Sadly I can’t point you at a ready-to-use system which is a single chip. Open source communities don’t have easy access to silicon foundries to produce such a thing. libre.space is working on a radio board based around an AX5043 chip I believe, which is capable of doing FSK and BPSK-based modulations.
Unless you can get a ‘OK’ in writing from Semtech, or provide other legal advice that it’s fine to use a reverse engineered implementation of one of Semtech’s patents without exposing us to legal issues, I don’t see a project like SatNOGS ever including a LoRa decoder. You can continue to push received packets into the DB for display, but don’t expect to be able to call on the large ground-station network for support. (Also being on 915 MHz really doesn’t help with that either - what made you choose that band?!)

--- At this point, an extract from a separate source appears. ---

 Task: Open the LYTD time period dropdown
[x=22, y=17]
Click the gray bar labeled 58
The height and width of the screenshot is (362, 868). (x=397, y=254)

It’s also worth noting that existing modulations schemes like the forward-error-corrected BPSK modulations used on the Funcube sats are just as, if not more, robust than the LoRa modulation, and they are not incredibly bandwidth inefficient like LoRa is. I’m sure someone like @EA4GPZ could provide more detail on that.
LoRa was designed for a congested ISM-band environment, having to deal with many co-channel interferers. In the amateur space segment, LoRa uses up huge amounts of bandwidth for no good reason (62 kHz or 125 kHz for what data rate?!), and has the potential to interfere with other users. If LoRa continues to be used on the amateur band, it should be relegated to a corner of it where it is less likely to cause issues.